Certains cancers seraient causés par des infections courantes : ce que disent les chercheurs
Auteur: Adam David
L’idée peut paraître surprenante, et pourtant, elle est bien réelle. Plus d’un cancer sur six à l’échelle mondiale n’est pas le fruit du hasard ou de la génétique seule, mais la conséquence directe d’une infection. Cela représente plus de deux millions de nouveaux diagnostics chaque année, où un virus ou une bactérie a discrètement joué le rôle de déclencheur, comme le souligne l’Institut Pasteur.

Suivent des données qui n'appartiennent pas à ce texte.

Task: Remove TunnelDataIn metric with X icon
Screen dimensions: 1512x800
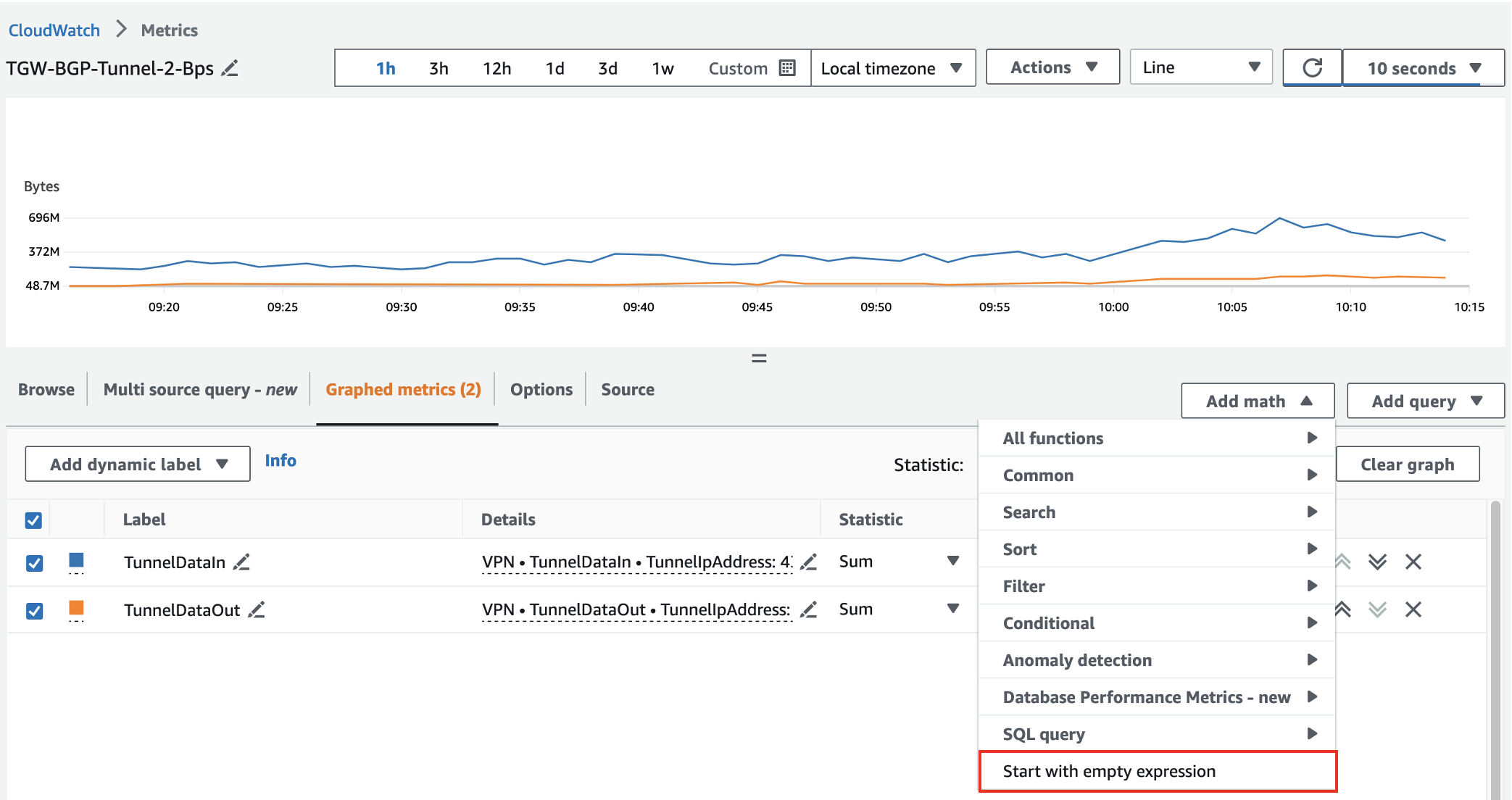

Epstein-Barr, le pionnier tristement célèbre
Tout a commencé, ou presque, avec lui : le virus d’Epstein-Barr (EBV). Connu du grand public comme l’agent de la mononucléose, ce virus est en réalité un passager clandestin chez une immense majorité de la population, souvent sans faire de vagues. Pourtant, dès les années 1970, les chercheurs ont fait le lien formel entre sa présence et des cancers bien spécifiques, comme le lymphome de Burkitt, une forme agressive de leucémie, ou certains cancers du nasopharynx. Il fut le premier à être officiellement mis sur le banc des accusés.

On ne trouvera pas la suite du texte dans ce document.